Invoking bpf_loop() will result in iterative calls to loop_fn() with iterations and the passed ctx as parameters. The flags value is currently not used and must be zero. The loop_fn() typically returns 0; a return value of 1 will immediately end the iteration. No other return values are permitted.

Unlike bpf_for_each_map_elem() that is limited by the size of BPF maps, bpf_loop() can loop up to 1 « 23 = 8388608 (over 8 million) times, greatly expanding the applications of bpf_loop(). However, bpf_loop() is not constrained by the number of BPF instructions (1 million) because the loop occurs within the bpf_loop() helper function.

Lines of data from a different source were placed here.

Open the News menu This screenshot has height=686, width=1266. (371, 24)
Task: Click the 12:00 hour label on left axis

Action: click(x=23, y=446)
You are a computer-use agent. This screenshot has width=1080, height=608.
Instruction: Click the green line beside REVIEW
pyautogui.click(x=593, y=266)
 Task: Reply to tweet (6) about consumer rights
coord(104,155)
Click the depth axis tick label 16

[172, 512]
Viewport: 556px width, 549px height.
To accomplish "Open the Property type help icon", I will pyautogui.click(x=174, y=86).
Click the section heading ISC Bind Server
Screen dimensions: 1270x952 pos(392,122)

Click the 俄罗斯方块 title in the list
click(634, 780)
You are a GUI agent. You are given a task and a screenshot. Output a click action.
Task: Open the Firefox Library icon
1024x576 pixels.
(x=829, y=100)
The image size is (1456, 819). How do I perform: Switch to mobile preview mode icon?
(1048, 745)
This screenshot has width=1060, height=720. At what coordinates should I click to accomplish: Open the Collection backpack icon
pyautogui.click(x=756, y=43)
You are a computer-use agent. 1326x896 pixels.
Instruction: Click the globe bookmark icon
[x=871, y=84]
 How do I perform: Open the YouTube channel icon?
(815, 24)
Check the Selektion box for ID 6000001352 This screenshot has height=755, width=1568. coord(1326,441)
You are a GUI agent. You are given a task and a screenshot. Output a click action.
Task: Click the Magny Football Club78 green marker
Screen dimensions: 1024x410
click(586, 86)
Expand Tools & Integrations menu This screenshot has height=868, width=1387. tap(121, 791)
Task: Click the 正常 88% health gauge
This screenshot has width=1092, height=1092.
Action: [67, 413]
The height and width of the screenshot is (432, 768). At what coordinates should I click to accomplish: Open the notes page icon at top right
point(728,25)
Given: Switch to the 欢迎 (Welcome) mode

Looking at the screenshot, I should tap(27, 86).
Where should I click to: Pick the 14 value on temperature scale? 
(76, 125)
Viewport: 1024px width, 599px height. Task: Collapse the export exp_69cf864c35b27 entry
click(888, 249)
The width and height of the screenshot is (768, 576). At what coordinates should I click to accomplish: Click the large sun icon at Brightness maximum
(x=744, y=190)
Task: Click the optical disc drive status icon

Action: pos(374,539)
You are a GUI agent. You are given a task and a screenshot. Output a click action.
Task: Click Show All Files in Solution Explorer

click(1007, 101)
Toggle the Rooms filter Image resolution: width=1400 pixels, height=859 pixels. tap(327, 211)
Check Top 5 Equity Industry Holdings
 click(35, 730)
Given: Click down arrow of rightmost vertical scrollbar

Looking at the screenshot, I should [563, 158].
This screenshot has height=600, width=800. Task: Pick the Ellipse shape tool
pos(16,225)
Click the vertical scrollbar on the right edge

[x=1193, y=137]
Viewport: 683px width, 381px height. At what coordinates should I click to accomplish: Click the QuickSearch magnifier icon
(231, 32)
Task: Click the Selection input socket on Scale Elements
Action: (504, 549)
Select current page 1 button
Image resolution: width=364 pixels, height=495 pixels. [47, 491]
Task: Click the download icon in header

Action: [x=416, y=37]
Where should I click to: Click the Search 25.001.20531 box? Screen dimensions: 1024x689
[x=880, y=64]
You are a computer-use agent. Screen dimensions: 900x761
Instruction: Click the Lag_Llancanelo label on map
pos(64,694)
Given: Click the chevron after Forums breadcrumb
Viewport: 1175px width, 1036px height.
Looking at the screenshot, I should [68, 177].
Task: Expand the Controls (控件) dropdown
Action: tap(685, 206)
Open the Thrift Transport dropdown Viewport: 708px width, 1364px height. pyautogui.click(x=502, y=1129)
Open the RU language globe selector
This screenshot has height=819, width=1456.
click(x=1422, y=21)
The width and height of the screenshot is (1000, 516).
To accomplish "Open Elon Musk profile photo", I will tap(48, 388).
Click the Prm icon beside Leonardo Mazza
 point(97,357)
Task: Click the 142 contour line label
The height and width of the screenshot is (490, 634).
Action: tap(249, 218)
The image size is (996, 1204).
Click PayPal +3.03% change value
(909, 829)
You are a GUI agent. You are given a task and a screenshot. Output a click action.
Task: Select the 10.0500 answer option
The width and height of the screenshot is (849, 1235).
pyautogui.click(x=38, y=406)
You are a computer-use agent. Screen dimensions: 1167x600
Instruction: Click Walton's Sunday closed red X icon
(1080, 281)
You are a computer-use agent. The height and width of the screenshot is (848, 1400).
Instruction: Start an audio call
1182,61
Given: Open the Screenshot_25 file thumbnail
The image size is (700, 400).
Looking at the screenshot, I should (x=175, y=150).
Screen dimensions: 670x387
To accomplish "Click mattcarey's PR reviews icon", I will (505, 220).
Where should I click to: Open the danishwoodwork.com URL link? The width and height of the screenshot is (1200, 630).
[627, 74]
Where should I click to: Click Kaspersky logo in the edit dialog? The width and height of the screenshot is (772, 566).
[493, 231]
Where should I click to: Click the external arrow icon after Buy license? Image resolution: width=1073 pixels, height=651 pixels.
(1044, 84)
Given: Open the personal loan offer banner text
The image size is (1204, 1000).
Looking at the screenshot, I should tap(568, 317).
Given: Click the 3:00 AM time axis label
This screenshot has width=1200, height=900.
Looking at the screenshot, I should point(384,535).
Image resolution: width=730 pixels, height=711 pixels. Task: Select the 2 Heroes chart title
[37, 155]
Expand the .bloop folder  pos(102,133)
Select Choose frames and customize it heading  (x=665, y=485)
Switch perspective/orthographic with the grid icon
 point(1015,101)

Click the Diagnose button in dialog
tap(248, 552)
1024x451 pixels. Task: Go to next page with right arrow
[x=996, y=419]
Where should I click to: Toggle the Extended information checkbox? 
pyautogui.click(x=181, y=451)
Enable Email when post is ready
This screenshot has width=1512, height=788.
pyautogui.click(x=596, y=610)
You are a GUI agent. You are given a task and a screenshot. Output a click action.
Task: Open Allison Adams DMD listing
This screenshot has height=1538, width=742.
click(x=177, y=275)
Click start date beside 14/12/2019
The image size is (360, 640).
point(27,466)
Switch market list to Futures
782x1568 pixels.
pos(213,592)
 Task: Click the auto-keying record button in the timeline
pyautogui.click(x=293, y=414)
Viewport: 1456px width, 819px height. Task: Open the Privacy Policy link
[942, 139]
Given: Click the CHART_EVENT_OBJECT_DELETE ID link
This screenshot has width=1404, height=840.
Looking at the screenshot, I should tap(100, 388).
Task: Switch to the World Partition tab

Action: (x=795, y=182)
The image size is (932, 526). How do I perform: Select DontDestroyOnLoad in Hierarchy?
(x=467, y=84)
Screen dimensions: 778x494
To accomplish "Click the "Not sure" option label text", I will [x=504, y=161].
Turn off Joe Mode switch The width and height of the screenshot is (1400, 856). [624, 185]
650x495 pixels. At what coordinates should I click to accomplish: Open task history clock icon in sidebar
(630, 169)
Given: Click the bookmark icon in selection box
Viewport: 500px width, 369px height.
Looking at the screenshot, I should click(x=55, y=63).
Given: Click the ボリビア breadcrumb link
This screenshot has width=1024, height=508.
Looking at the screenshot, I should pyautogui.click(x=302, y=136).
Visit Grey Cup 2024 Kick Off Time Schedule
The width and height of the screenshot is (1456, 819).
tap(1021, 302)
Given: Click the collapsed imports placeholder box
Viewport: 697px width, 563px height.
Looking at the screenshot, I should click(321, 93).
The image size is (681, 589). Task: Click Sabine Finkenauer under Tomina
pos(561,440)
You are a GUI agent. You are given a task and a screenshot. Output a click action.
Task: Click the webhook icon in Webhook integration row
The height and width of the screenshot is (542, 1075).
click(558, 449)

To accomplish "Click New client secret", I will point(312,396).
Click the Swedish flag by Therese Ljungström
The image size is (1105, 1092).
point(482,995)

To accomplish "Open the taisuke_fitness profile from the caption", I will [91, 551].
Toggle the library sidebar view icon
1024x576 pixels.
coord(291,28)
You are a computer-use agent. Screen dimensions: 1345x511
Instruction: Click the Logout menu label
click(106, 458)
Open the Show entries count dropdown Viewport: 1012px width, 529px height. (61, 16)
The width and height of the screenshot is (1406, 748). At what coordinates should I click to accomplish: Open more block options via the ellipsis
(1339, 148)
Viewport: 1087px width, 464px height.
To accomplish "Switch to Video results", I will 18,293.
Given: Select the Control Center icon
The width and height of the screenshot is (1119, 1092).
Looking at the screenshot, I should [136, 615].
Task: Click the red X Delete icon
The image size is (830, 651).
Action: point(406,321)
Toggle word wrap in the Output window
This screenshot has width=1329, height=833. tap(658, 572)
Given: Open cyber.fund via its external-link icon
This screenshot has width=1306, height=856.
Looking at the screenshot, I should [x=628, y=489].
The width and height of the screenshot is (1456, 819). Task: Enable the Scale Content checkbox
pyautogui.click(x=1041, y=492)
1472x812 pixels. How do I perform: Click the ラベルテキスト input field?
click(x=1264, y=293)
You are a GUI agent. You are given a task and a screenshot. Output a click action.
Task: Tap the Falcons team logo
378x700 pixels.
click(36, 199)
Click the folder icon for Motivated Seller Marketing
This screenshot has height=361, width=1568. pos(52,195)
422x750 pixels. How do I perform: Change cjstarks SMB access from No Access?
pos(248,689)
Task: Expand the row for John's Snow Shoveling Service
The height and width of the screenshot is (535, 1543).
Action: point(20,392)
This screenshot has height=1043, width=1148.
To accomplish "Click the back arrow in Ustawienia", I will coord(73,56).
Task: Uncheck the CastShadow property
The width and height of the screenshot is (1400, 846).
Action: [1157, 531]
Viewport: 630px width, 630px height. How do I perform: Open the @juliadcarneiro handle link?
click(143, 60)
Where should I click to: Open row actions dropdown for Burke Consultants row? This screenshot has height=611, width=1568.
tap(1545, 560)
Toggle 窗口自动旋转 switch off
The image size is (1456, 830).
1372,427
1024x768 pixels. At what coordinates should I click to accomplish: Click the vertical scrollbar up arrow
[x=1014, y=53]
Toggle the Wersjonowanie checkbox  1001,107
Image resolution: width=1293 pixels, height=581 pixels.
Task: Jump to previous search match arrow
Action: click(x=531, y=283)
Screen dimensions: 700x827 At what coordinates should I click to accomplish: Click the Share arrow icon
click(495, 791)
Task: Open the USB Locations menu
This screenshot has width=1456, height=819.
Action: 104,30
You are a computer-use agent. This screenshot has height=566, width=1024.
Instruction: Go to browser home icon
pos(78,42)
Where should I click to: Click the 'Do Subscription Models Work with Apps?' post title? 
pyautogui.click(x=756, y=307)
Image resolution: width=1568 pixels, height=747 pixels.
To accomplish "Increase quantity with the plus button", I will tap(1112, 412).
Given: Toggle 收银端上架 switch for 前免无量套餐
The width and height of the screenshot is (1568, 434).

This patchset introduces the new link type BPF_TRACE_KPROBE_MULTI, which connects kprobe programs via the fprobe API made by Masami. The fprobe API allows attaching probes to multiple functions at once, working on top of ftrace and offering fast tracing while limiting probe points to function entry or return.

Dynamic Pointers and Type Pointers: 5.19

All memory accesses in BPF programs undergo safety static checks by the verifier, thoroughly analyzing them before allowing program execution. While this enables BPF programs to run safely in kernel space, it restricts how the program can use pointers. Until recently, one such limitation was that the size of memory regions referenced by pointers in BPF programs had to be statically known when loading the BPF program. Joanne Koong’s recently introduced patch set enhances BPF to support loading programs with pointers pointing to dynamically sized memory areas.

Koong’s patch set adds support for accessing dynamically sized memory areas in BPF programs, featuring a new feature called dynptrs. Behind dynptrs is the concept of associating pointers pointing to dynamically sized data areas with the verifier and some metadata used by BPF helper functions to ensure valid access to that area. Koong’s patch set creates this association in a newly defined type, called struct bpf_dynptr. This structure remains opaque to BPF programs.

USDT: 5.19

Static tracepoints, also known as USDT (User Static Defined Trace), allow tracing specific locations of interest in applications in user space. The tracer can mount inspection code execution and data here. They are explicitly defined by developers in the source code and typically enabled at compile time with flags like “–enable-trace”. The advantage of static tracepoints is their stability; developers usually maintain a stable static trace ABI, allowing tracing tools to work across different application versions, which is useful, for instance, when upgrading a PostgreSQL installation and encountering performance degradation.

BPF panic: 6.1

One of the key selling points of the BPF subsystem is that loading BPF programs is safe: the BPF verifier ensures that the program will not harm the kernel before allowing loading. As more features are provided to BPF programs, this assurance may lose some strength, but even then, seeing Artem Savkov’s proposal to add a BPF helper explicitly designed to crash the system may come as a bit surprising. If this patchset is merged in a form similar to its current state, it could herald a new era where, at least in certain cases, BPF programs are allowed to deliberately cause disruption.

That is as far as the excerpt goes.